May 25, 1954
Appeals, Nos. 153, 154 and 155, Jan. T., 1954, from orders of Orphans' Court of Montgomery County, No. 53,107, in Estate of Henry Pincus, deceased. Decree affirmed. Proceedings upon petition of widow and children of decedent to open and review adjudication and account of executors, for purpose of surcharging executors. Before VAN RODEN, P.J., specially presiding. Adjudication filed finding for executors; exceptions to adjudication dismissed and final decree entered. Petitioners appealed.
Arthur Littleton, with him William V. Suckle, John R. McConnell and Morgan, Lewis & Bockius, for appellants.
Morris Wolf, with him Maxwell Strawbridge, Morris H. Goldman and Wolf, Block, Schorr & Solis-Cohen, for appellees.
Before Stern, C.j., Stearne, Jones, Bell, Chidsey, Musmanno and Arnold, JJ.
[ 378 Pa. Page 104]
OPINION PER CURIAM
The decree of the Court below is affirmed on the following excerpts from the Opinion of President Judge EDWARD LEROY VAN RODEN which denied a petition for review:
"This proceeding involves a petition filed on behalf of decedent's widow and children praying that the first and final account of the executors of decedent's estate be reopened and reviewed to determine whether the executors should be surcharged for an alleged diminution in the value of certain shares of stock still held as an asset of the estate.
[ 378 Pa. Page 105]
"... the court finds the facts to be as follows: Decedent died November 23, 1949. By his last will and testament dated July 29, 1948, duly admitted to probate on December 2, 1949, decedent created a full marital deduction trust for the benefit of his widow, Theresa, and placed the rest of his estate in trust for the benefit of his son, Lionel, and his daughter, Shirley. He designated his nephew, Irwin Nat Pincus, and his attorney, Samuel A. Goldberg, Esquire, as executors, trustees and guardians, with the further provision that when Lionel should attain his majority, he was to become co-executor and co-trustee. At the time of decedent's death, Lionel was not quite 19 years of age. Accordingly, the other two executors took over the administration of the estate, but from time to time they consulted with Lionel, whose opinion and business acumen they apparently respected.

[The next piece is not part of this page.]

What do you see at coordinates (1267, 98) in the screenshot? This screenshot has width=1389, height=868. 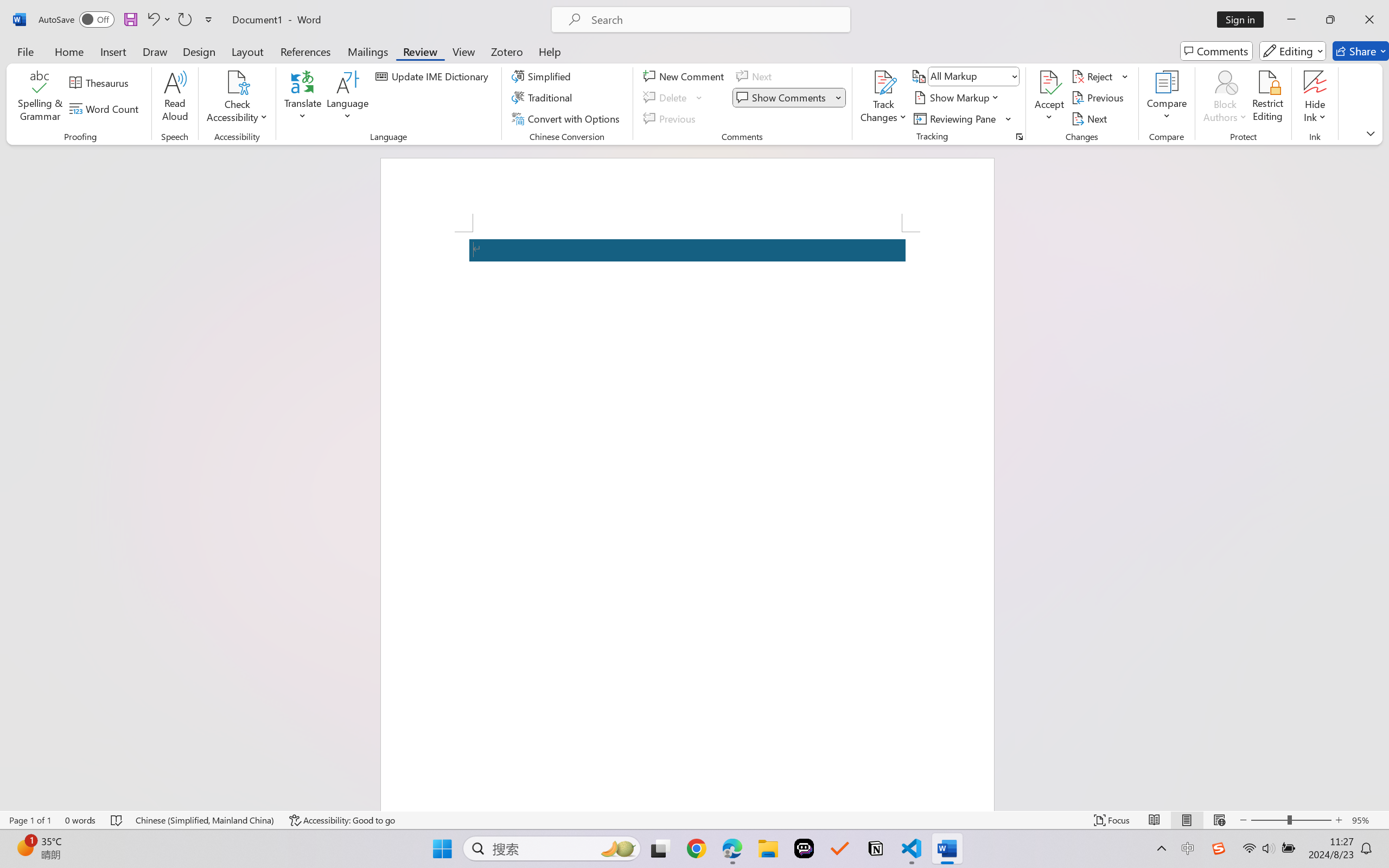 I see `'Restrict Editing'` at bounding box center [1267, 98].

"At the time of his death, decedent was the owner of 1580 shares of the corporate stock of Pincus Bros., Inc., a men's clothing manufacturing concern. The said corporation had a total of 6328 issued and outstanding shares of stock at the time of decedent's death, of which 2270 shares were held by Jacob Pincus, another brother of decedent (being the father of Irwin Nat Pincus, co-executor and co-trustee). Thus, decedent had approximately a 25% interest in said corporate stock and each of his brothers had approximately 36% interest therein.

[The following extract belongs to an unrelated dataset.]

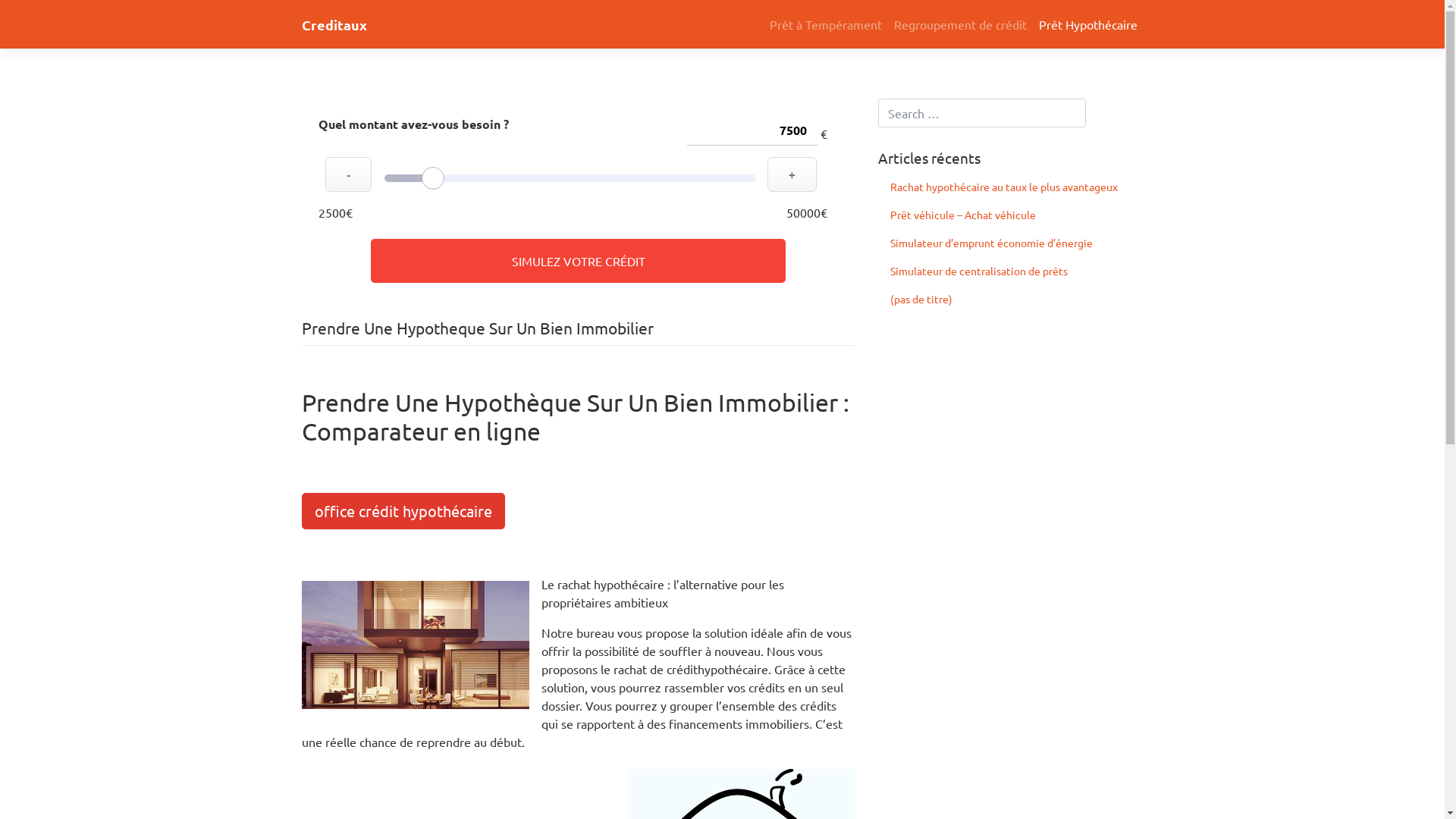  What do you see at coordinates (982, 112) in the screenshot?
I see `'Search for:'` at bounding box center [982, 112].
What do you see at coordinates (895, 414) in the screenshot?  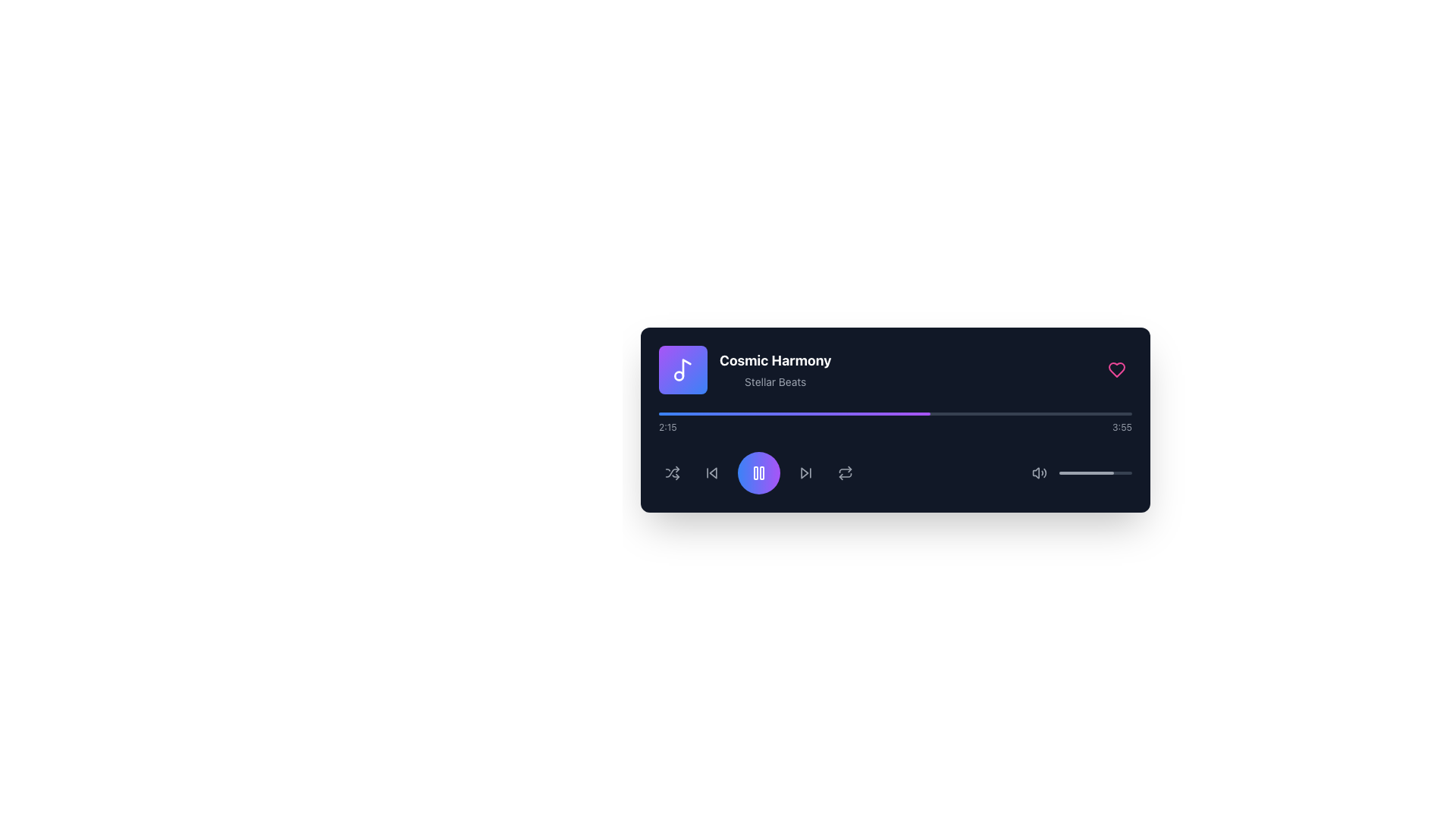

"In addition to the manufacturing corporation, the three Pincus brothers owned substantially all the common stock of certain stores which were engaged in the retail selling of men's clothing in various cities. The brothers also owned certain real estate holdings, each having approximately a one-third interest therein. Thus, the three brothers participated in three businesses, to wit, the manufacturing business, the retail
[ 378 Pa. Page 106]
business and the real estate business, and each brother (either directly or by means of a family trust which he controlled) had approximately a one-third interest in each of the three businesses, and no brother and a controlling interest in any of the three businesses.
"On June 13, 1946, being more than three years prior to decedent's death and more than two years prior to the execution of his will, the three Pincus brothers entered into a written agreement restricting the sale or transfer of stock of Pincus Bros., Inc., except among the brothers, their immediate families, and trusts for members of their families.

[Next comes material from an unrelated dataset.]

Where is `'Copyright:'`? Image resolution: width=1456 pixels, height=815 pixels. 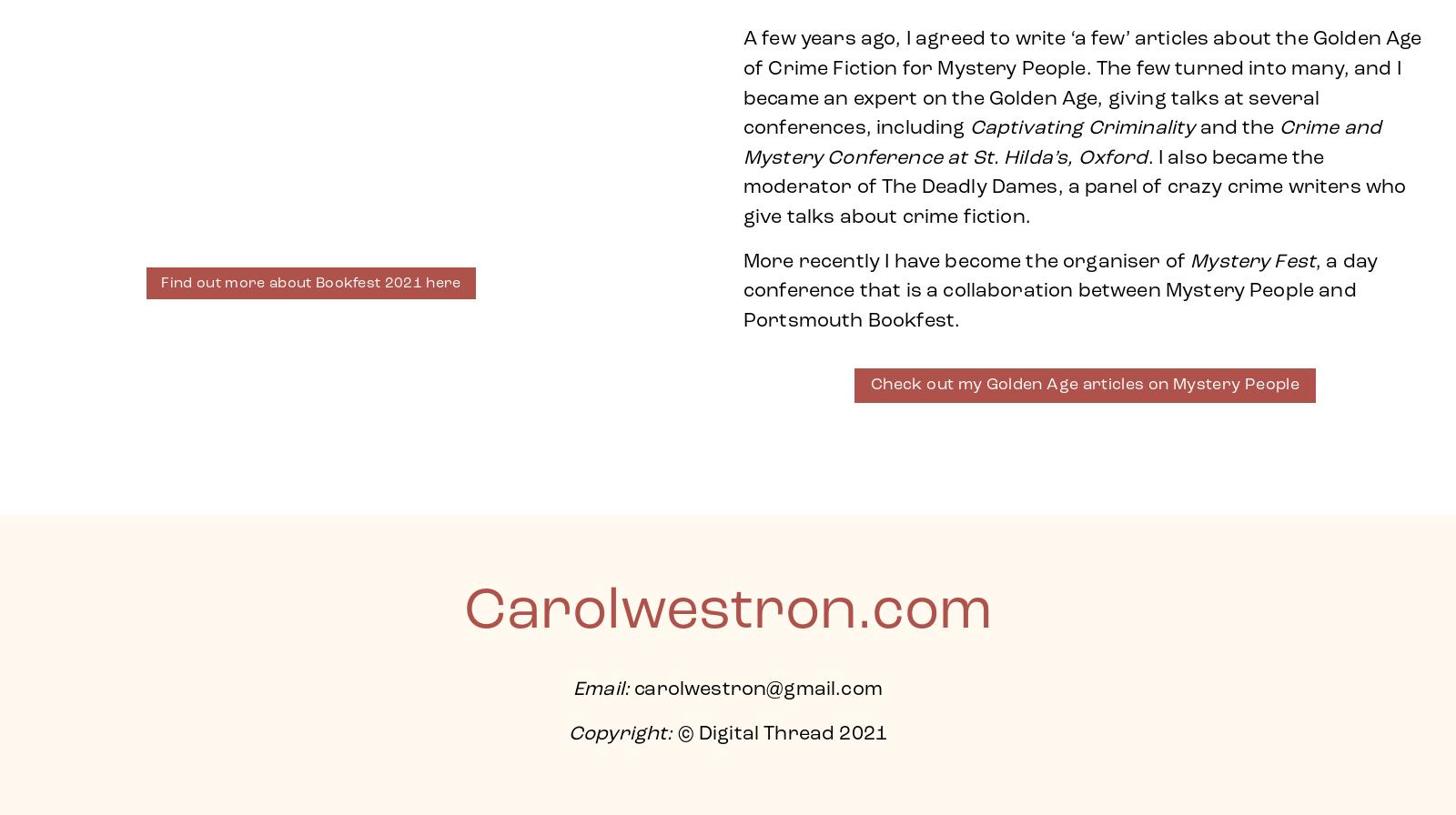 'Copyright:' is located at coordinates (620, 734).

"On October 9, 1950, about ten months after decedent's death, Nathan and Jacob M. Pincus entered into certain written agreements for the exchange of certain shares of the manufacturing corporation and shares of the retail stores companies, as a result of which Nathan acquired the controlling interest in the manufacturing corporation and Jacob M. acquired the controlling interest in the retail stores. The trustees of various trusts for the benefit of members of each of their families likewise participated in the said stock exchanges. Irwin Nat Pincus (being the son of Nathan Pincus as well as executor and trustee under decedent's will, as aforesaid was also a trustee and beneficiary of a trust established by his father, and in such capacity entered into the stock exchange transaction on October 9, 1950. Notice of the agreements was sent to all parties in interest, including the present petitioners.
"On March 14, 1951, the executors filed their first and final account, which was duly audited and confirmed by adjudication dated May 31, 1951. Lionel came of age on March 2, 1952, and in July of that year, he and his mother and sister complained about the stock exchange transaction of October 9, 1950.
[ 378 Pa. Page 107]
"The executors filed their schedule of distribution on February 21, 1953, and on February 26, 1953, the present petition to reopen and review the adjudication was filed.
"The gravamen of the present complaint of the petitioners is that Irwin Nat Pincus violated his duty of loyalty to the beneficiaries of decedent's estate in that he personally benefitted by the stock exchange transactions, both as manager of the business and as beneficiary of the trust created by his father, and at the same time caused a corresponding detriment to the beneficiaries of decedent's estate of which he was executor and trustee in that said beneficiaries were relegated to the position of a minority corporate interest without any possibility of combining with any other interest to acquire control of the corporation. In other words, although decedent never had a controlling interest in the manufacturing corporation, he had the theoretical possibility of combining with either one of his brothers and thereby exert control by their combined two-thirds majority vote. Petitioners complain that the transfer of Jacob's interest to Nathan has foreclosed the possibility of the Henry interest participating in any combination capable of exercising control, and that as a consequence thereof, Henry's shares have declined in value of the extent of at least 30%, with the further possibility that the market for such shares has been thereby totally destroyed.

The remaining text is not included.